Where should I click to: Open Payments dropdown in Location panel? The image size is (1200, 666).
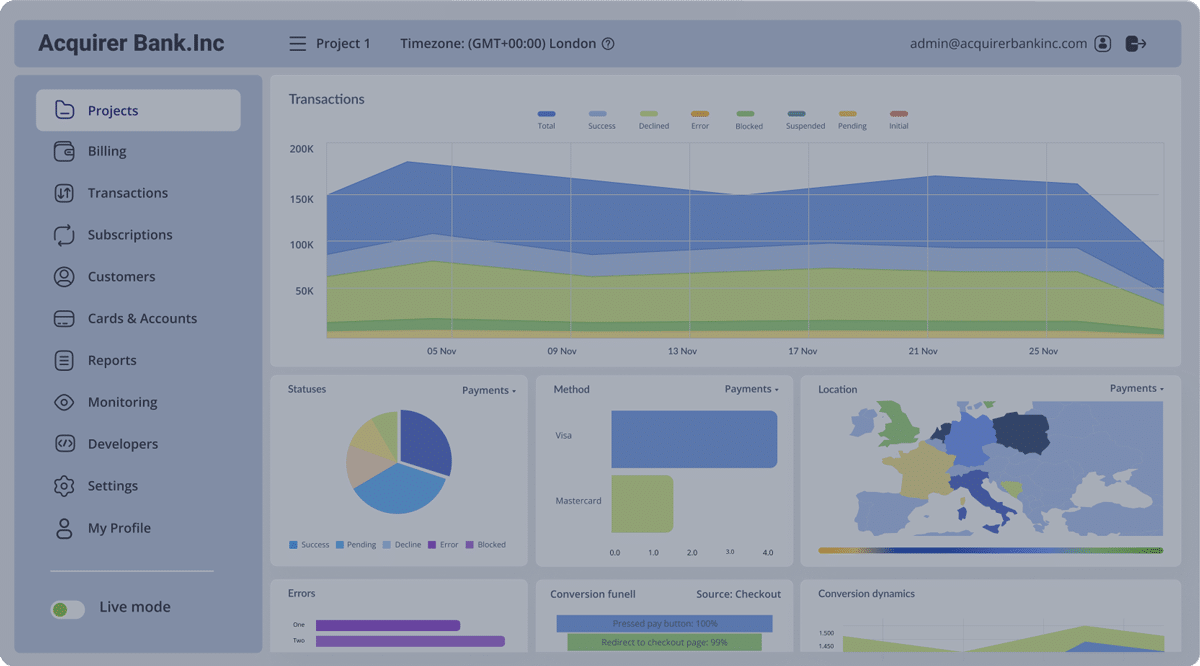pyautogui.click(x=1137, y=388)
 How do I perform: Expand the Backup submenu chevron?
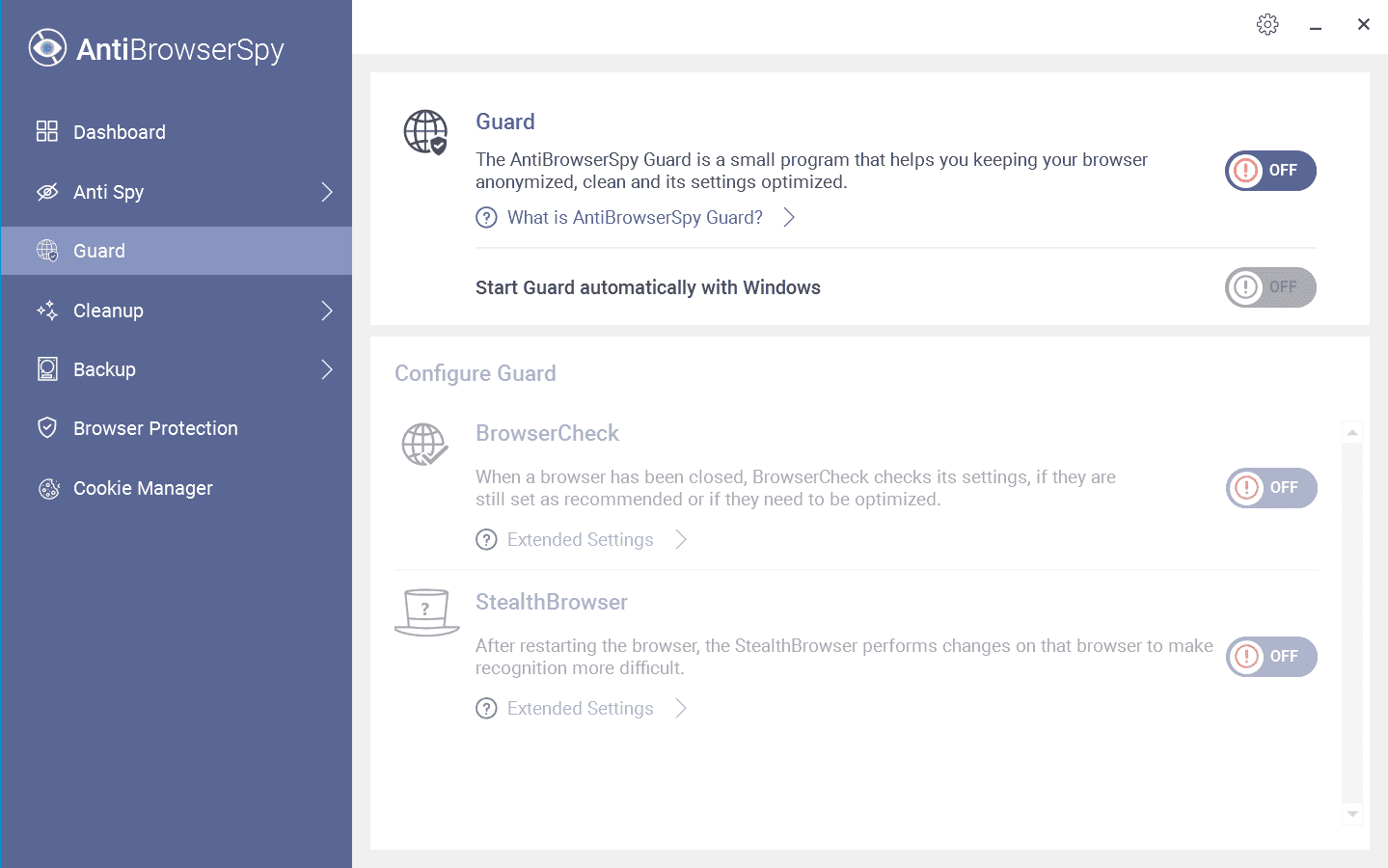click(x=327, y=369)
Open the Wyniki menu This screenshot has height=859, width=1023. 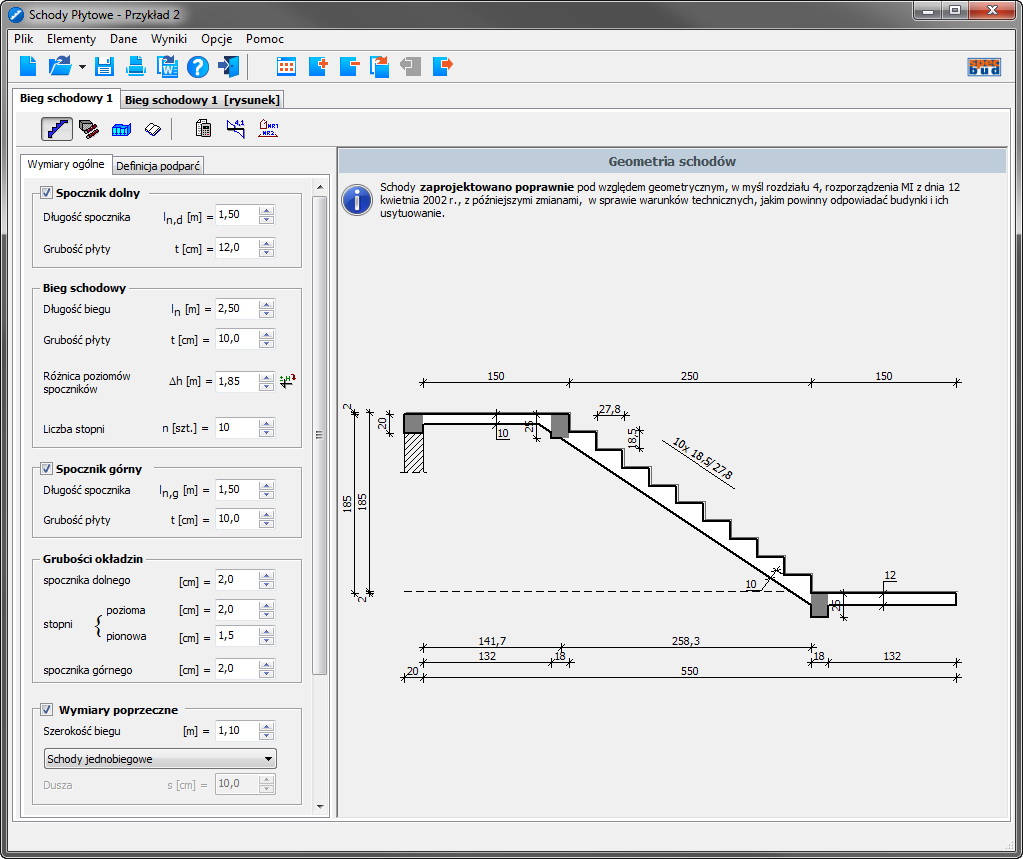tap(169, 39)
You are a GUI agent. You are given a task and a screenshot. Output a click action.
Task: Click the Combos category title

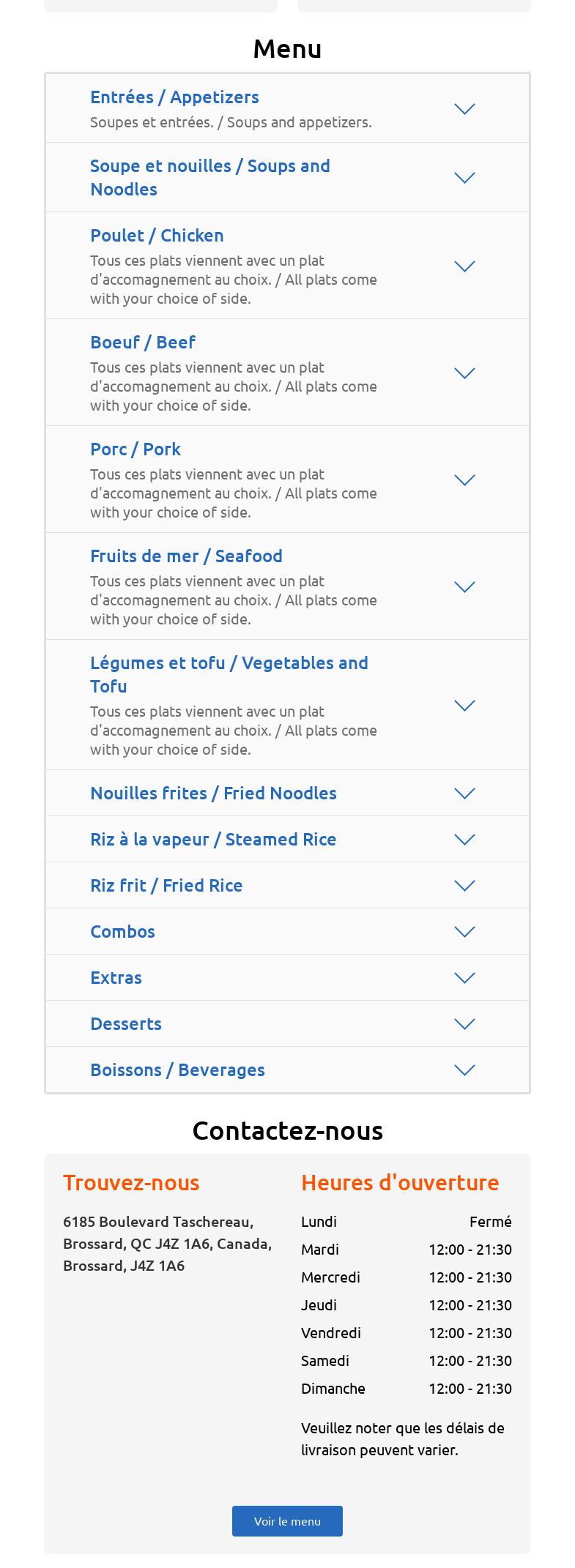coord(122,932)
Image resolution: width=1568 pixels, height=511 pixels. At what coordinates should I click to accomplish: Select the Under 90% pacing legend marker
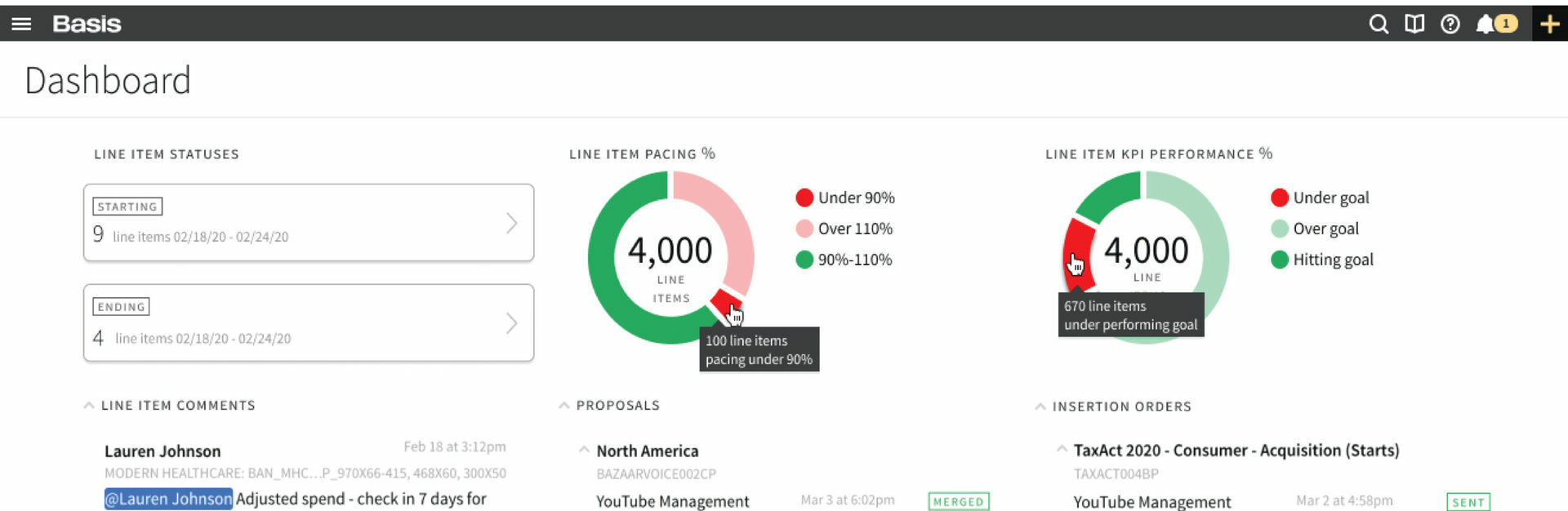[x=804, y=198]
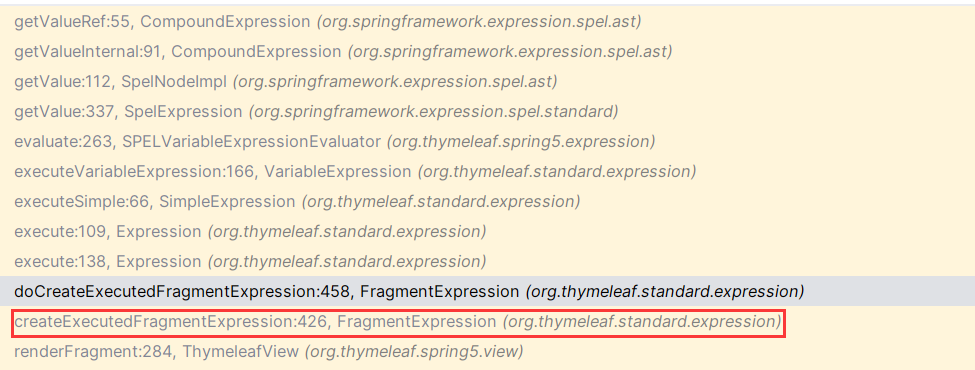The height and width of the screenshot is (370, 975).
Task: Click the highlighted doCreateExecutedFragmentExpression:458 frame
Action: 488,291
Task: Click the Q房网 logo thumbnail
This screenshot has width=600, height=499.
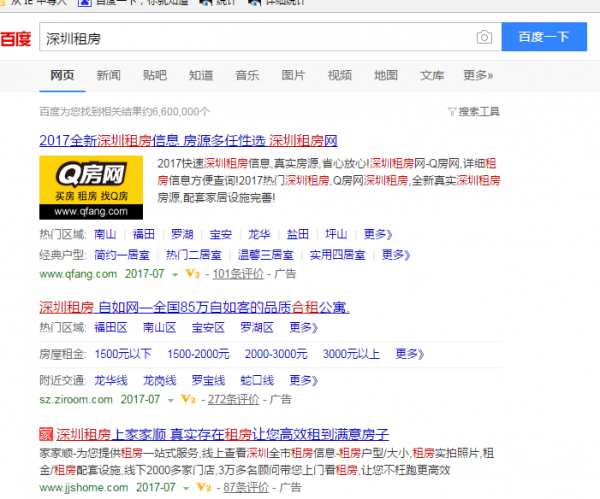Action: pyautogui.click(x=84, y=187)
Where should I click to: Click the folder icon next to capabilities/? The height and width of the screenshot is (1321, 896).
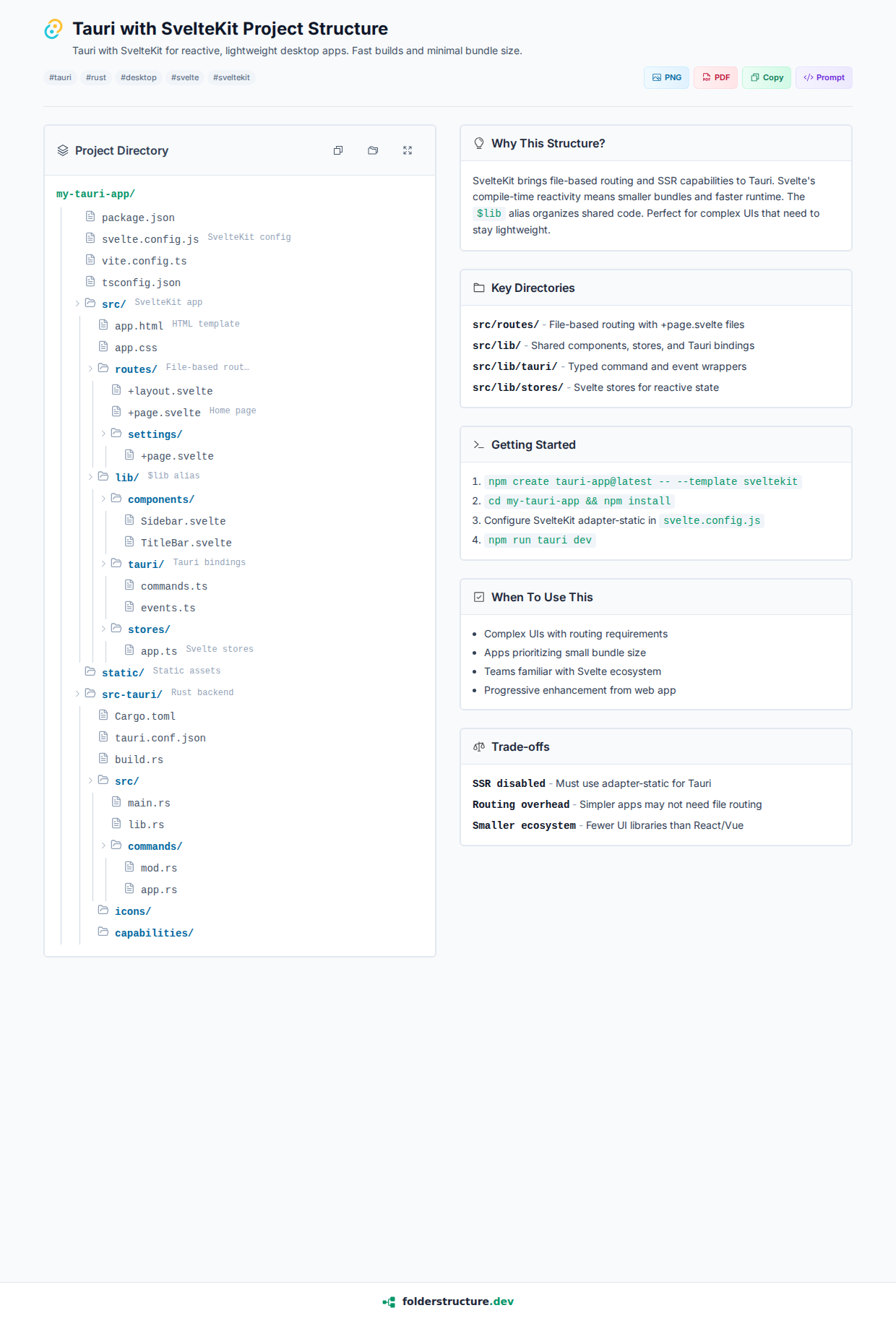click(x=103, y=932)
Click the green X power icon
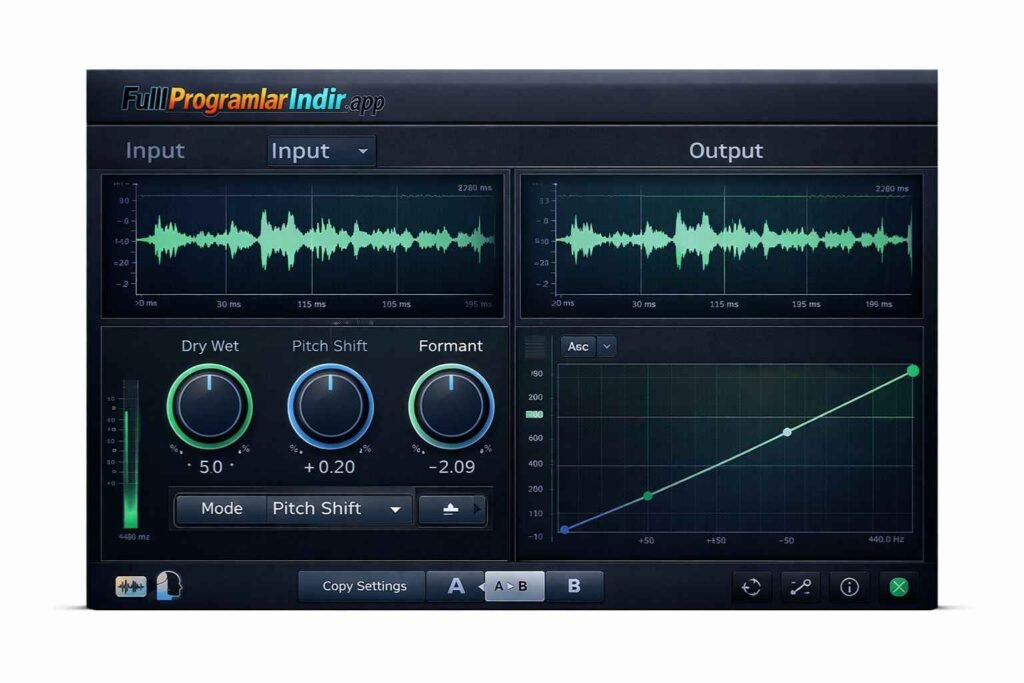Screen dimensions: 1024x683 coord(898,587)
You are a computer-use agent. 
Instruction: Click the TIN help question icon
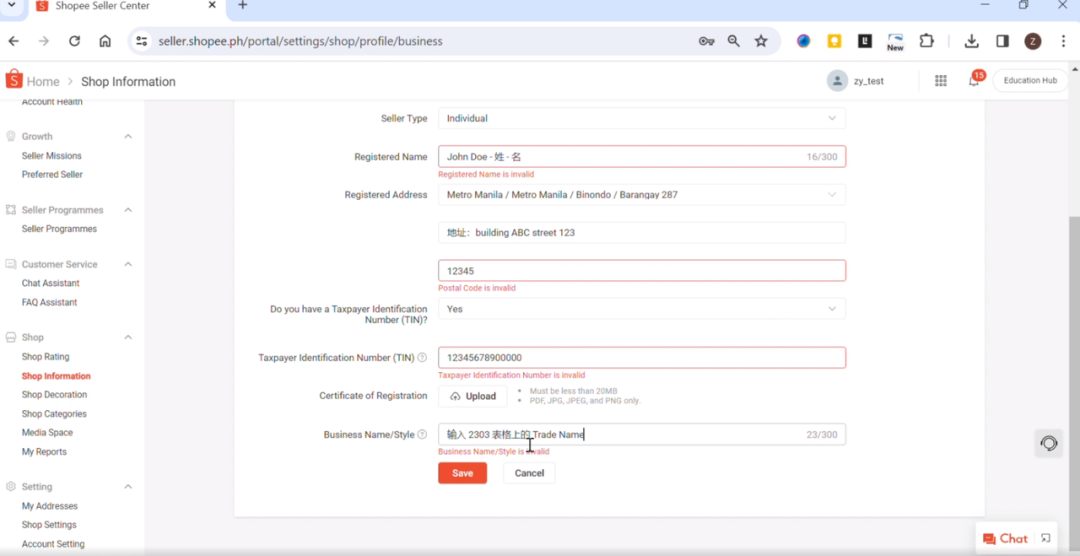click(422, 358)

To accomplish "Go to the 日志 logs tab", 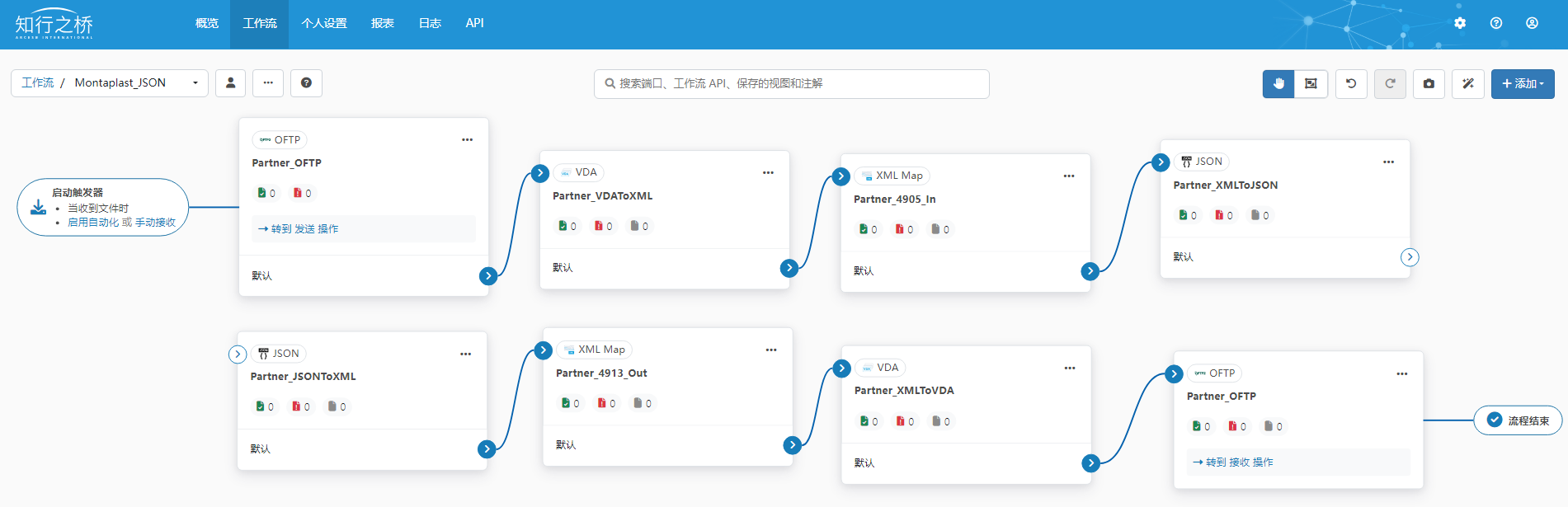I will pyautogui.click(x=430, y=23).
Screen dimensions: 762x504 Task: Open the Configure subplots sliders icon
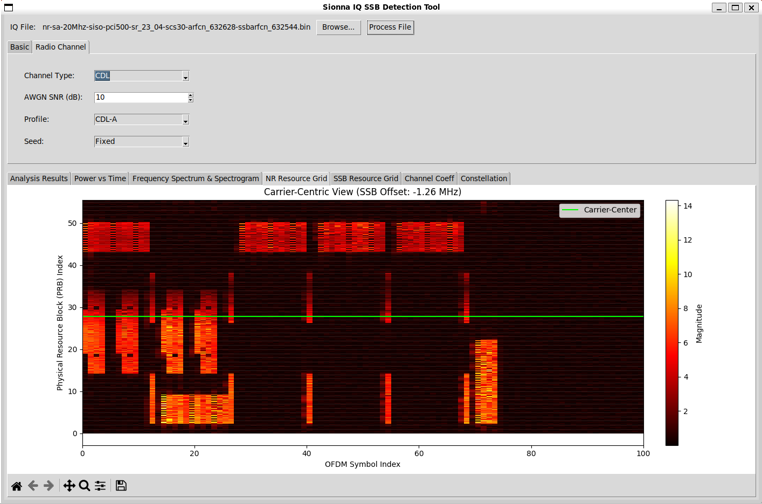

** Exercise **
Answer with one number: how many lines of the entries above include the word "agent".

** Task result **
2